# INFORMATION PROVIDED start

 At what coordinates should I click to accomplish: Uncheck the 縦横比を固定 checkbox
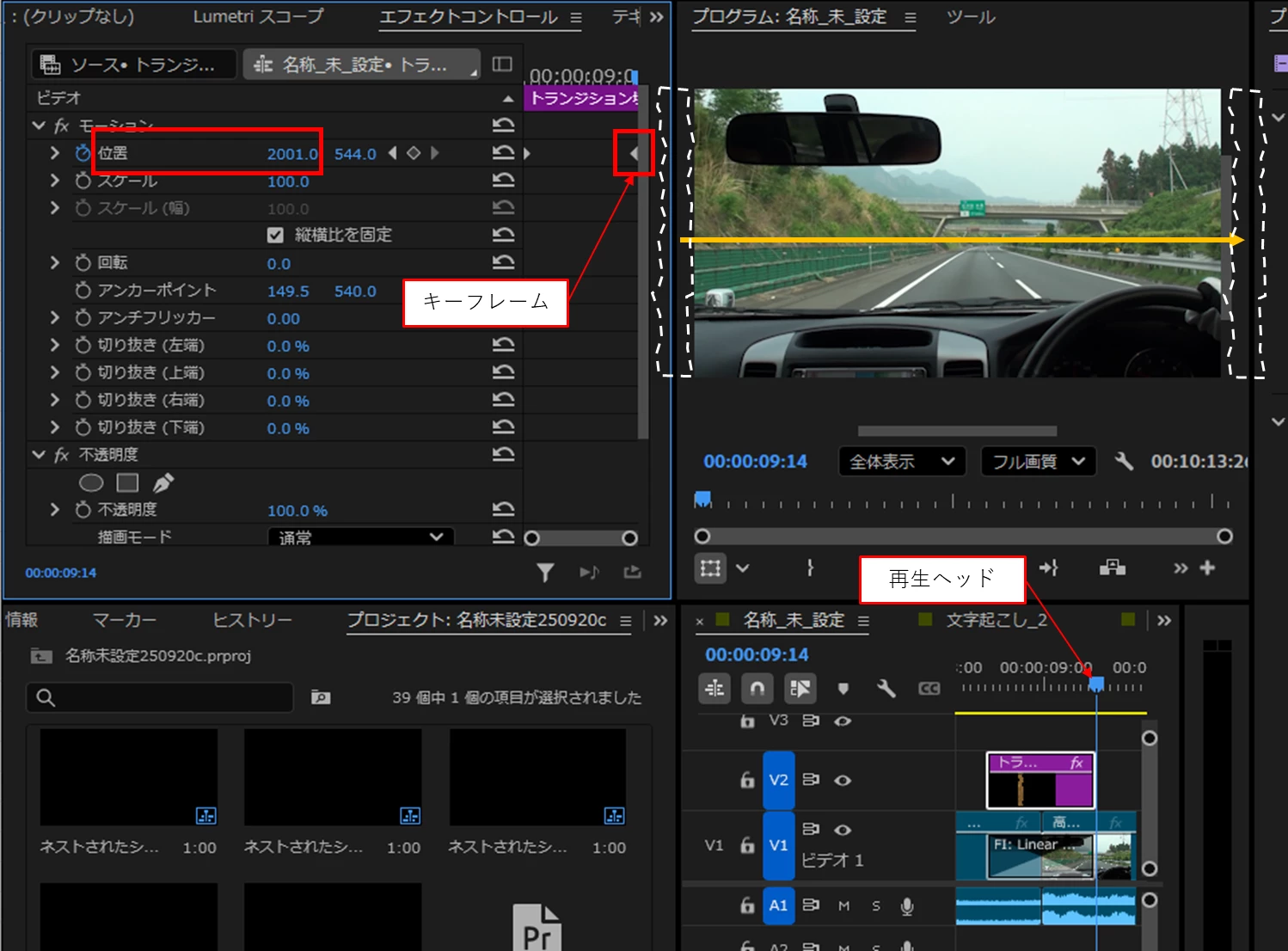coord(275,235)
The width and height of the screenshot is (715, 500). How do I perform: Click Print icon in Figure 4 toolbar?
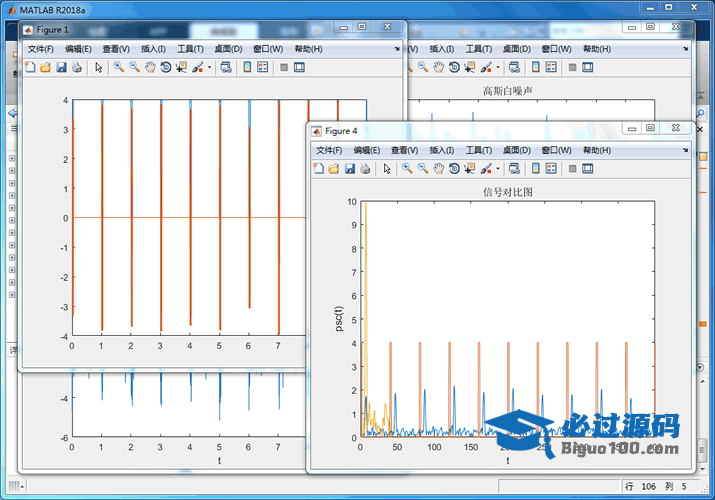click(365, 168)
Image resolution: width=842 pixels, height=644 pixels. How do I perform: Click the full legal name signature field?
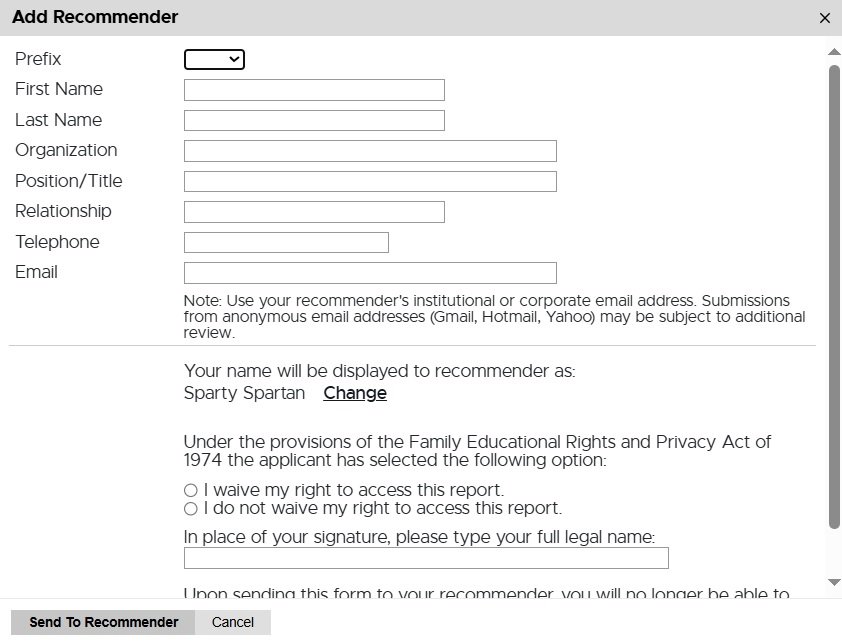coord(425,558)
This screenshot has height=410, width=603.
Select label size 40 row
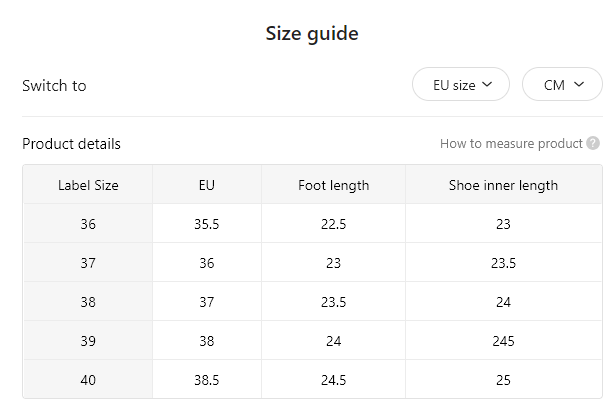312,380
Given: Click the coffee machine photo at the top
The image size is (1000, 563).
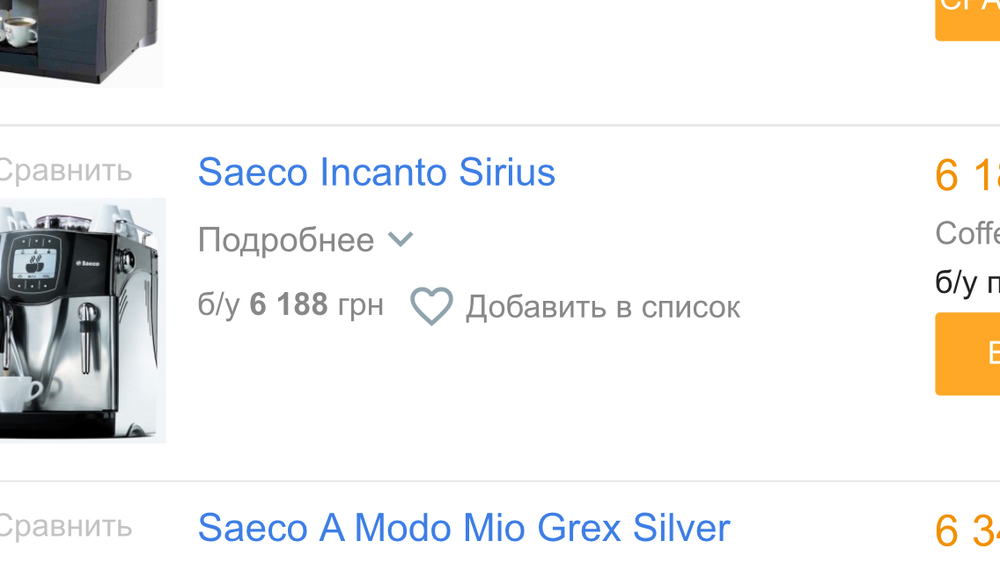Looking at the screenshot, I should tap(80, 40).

# INFORMATION PROVIDED end

EXERCISE DESCRIPTION:
Print all of the data above line for line without changing any wording, and leave the pictures out.

REPLY TO THE EXERCISE:
 At what coordinates should I click to accomplish: Uncheck the 縦横比を固定 checkbox
coord(275,235)
The width and height of the screenshot is (715, 500). How do I perform: Click Print icon in Figure 4 toolbar?
click(365, 168)
Image resolution: width=842 pixels, height=644 pixels. How do I perform: Click the full legal name signature field?
coord(425,558)
This screenshot has height=410, width=603.
Select label size 40 row
312,380
Given: Click the coffee machine photo at the top
The image size is (1000, 563).
Looking at the screenshot, I should tap(80, 40).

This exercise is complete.